Opener Slave is in the heavy groove vein with crushing stop start guitars and bass/drum only parts with a Korn-like "break-it-down" groove section, climaxing in dissonant guitar melodies before returning to the Sabbath-like groove.
Second song Freak is not unlike the opener but longer and more song orientated, featuring more dissonance in the guitar chords, catchy chorus and messy '90s grunge solo.
Third song Abuse Me is the heavy ballad, with Daniel singing "come on, abuse me more, I like it, keep talking 'cause it's true" before a heavy build up, then breaking into a catchy heavy second chorus. Probably the next single.
Fourth song Lie To Me follows, reading like a textbook Nirvana hardcore one-minute punk exercise. Aggressive vocals from Daniel.
Fifth song No Association is a big '90s drum-heavy, metal workout with some stop-start and strange-timed Korn-like grooves. It's well executed and features some honest sounding screams from Daniel.
The sixth song Cemetery is the string-accompanied eccentric, emotive ballad that doesn't really call for its big production. It's yet another reminder that alternative '90s rock bands should not have access to classical musicians and orchestras.
Seventh song The Door opens with a sitar and bursts into big groove rock with an eastern flavour. It's one of the more upbeat songs on the album.
Eighth song Pop Song For Us Rejects starts out as jangly pop and then gets heavier, evolving into more big grooves. Features Daniel singing "now I'm thinking positive."
Ninth song Learn To Hate starts out with a fairly textbook tortured grunge verse before bursting into an unexpectedly heavy stop-start Helmet-like chorus with '90s hardcore-like yelling. It's a great chorus that really grabs your attention.
Tenth song Petrol & Chlorine opens strongly with sedate middle eastern chords and vocals accompanied with percussion. One of the more experimental songs on the album that almost falls flat because of its pseudo middle eastern touches, but the strong vocal melodies make it great.
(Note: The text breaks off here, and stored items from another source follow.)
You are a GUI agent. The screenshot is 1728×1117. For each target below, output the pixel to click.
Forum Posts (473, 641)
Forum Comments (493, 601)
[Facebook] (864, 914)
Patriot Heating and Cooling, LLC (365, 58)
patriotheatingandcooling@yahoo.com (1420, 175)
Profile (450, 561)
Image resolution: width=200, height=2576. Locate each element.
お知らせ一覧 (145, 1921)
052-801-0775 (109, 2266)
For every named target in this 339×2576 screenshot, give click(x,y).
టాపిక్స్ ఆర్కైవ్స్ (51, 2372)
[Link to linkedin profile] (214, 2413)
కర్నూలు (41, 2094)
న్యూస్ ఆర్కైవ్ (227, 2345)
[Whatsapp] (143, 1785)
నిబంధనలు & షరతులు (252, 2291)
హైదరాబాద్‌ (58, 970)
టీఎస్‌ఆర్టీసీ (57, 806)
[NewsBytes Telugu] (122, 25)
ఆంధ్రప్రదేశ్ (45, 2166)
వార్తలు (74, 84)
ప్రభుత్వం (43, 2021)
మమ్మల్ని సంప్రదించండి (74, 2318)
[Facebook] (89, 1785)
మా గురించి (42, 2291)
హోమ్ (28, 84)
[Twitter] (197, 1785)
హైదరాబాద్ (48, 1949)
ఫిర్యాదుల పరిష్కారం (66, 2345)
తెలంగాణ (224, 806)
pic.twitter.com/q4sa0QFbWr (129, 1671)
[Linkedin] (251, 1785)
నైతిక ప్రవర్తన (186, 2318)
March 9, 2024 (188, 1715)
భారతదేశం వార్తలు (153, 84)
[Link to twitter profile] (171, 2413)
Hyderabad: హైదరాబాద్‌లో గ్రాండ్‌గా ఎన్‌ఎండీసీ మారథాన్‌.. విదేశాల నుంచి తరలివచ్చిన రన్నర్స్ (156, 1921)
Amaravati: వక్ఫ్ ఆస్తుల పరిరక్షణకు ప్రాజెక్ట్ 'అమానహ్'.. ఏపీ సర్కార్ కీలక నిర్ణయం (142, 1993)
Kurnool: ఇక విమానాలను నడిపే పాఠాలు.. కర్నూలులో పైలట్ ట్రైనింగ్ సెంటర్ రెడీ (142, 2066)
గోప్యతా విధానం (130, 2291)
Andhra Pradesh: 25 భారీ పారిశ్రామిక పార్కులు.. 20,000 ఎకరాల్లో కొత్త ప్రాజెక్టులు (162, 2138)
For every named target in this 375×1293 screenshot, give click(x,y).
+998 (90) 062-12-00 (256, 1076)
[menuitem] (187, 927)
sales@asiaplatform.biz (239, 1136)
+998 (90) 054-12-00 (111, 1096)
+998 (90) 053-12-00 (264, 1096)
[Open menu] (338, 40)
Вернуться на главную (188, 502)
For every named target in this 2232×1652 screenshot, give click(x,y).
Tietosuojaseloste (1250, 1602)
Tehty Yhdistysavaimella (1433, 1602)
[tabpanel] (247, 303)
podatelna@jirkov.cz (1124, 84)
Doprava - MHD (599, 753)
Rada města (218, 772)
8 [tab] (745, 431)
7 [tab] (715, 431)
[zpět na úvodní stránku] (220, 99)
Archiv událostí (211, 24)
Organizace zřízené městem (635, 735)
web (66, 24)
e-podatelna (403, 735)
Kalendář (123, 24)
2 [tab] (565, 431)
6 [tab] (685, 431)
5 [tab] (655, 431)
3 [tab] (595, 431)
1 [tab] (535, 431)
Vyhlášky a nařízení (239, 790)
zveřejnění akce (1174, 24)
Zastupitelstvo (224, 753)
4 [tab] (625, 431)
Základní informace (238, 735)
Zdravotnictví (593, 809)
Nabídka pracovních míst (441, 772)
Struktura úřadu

Eleventh song Roses obviously sounds like it was written around the opening drum patterns. The verse features drum and bass working together on their own. It's almost another stop-start affair but with a pretty strong and much repeated chorus.
The twelfth song Nobody Came is their finest slice of teenage angst to date and probably the highlight of the album. Features many great build up sections and a good balance between clean tone and heaviness. Daniel's tortured whine is in great form on this track.
Final track, appropriately titled The Closing, starts with sole muted clean guitar and vocals before bursting into more hard-edged angst that borders punk but reigns in groove.
Review: Freak single, silverchair (Murmur)
The Buzz magazine, Melbourne, February 1997
The opening dissonant guitar chords of Freak show a new, decidedly more hard-edged silverchair, but when the "yeah, I'm a freak" chorus refrains, it becomes apparent that silverchair are still as catchy and accessible as they have ever been.
Daniel really draws great vocal melodies out of the new heavier stop-start style and it sounds like there is plenty of enthusiasm in the rhythm section. Their popular cover of Radio Birdman's New Race follows and is energetic and faithful to the original, especially as it features Deniz Tek himself doing the guitar solo.
A studio out-take Punk Song #2 is also included on the single and its status is justified as it's a fair song that just sounds like California punk with some Korn-like heavy groove action going on.